Traditional Asset Allocation strategies subscribe to the Stocks, bonds, Cash model. In the era of negative interest rates, gyrating stock market prices, other Alternative asset classes such as Real estate, gold are starting to show favor. Since interest rates have turned negative in Europe and Japan, inverted yield curves in US and elsewhere, Gold and Real estate are making a comeback. With such hard assets, investors can back their portfolio volatility with some physical and solid asset backed holdings, providing some safety and long-term income.

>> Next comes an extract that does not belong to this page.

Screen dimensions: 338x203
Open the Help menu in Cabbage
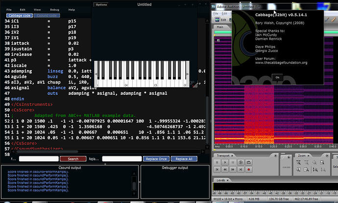click(x=72, y=9)
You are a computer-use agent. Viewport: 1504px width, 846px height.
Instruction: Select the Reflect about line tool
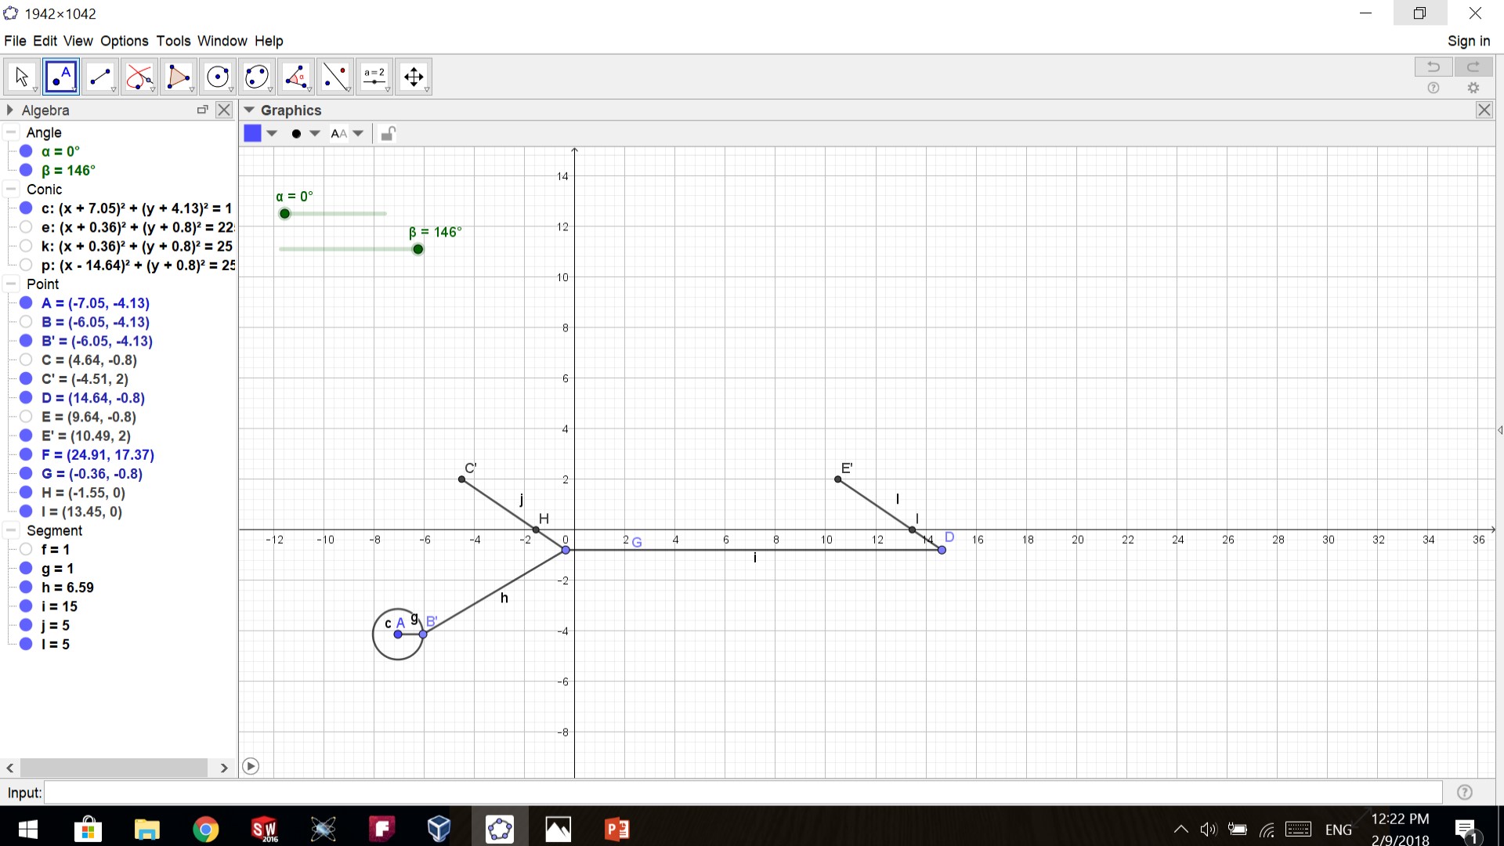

Even though Gold is a nice long-term hard asset, it is a dead asset. It does not provide income except for some Gold ETF’s, ETN (Notes) and Mutual Funds paying dividends. Mostly Gold may provide appreciation in times of economic uncertainty and stock market volatility. In times of war and extreme disruptions in times of disasters, currency devaluations, smaller denominations of gold in gold coins, of say 1g or 10 g each may serve as a valuable means of purchasing necessities. These dire scenarios are unlikely but nevertheless possible.
However, Real Estate income and investment properties are a great long-term holding in any portfolio. They are not necessarily the most liquid or short-term plays but investments in publicly traded REIT's can provide the online trading liquidity and income in terms of dividends. Diversification in Real Estate properties can be achieved in terms of asset type and geographic location. The major types of Real Estate Investments in most countries are Multifamily (Apartments/condos/town-homes), Office, Retail Shopping Centers (Malls), Storage, Student Housing, Senior Housing, Nursing Homes, Alzheimer’s-Memory/Acute/Hospice Care, Mixed Use (shops on ground floor, apartments/condos on top floors), Industrial, Oil and Gas, Parking Lots, Golf Courses, STNL (Single Tenant Net Lease Retail or QSR - Quick Service Restaurants, Pharmacies), Medical Office Buildings, Hospitals, Dialysis Centers, etc. Major multinational firms such as Google, Facebook, Apple, TCS and other firms would do well to conceive and develop self-contained office parks, with solar, water, power backup, parking, food, retail, housing, medical clinics, workout facilities, children's/adult daycare, parks, pools, biking lanes, cinemas, schools, post office, drone deliveries, dry-cleaners, doctors, dentists, community centers, shared transportation, etc.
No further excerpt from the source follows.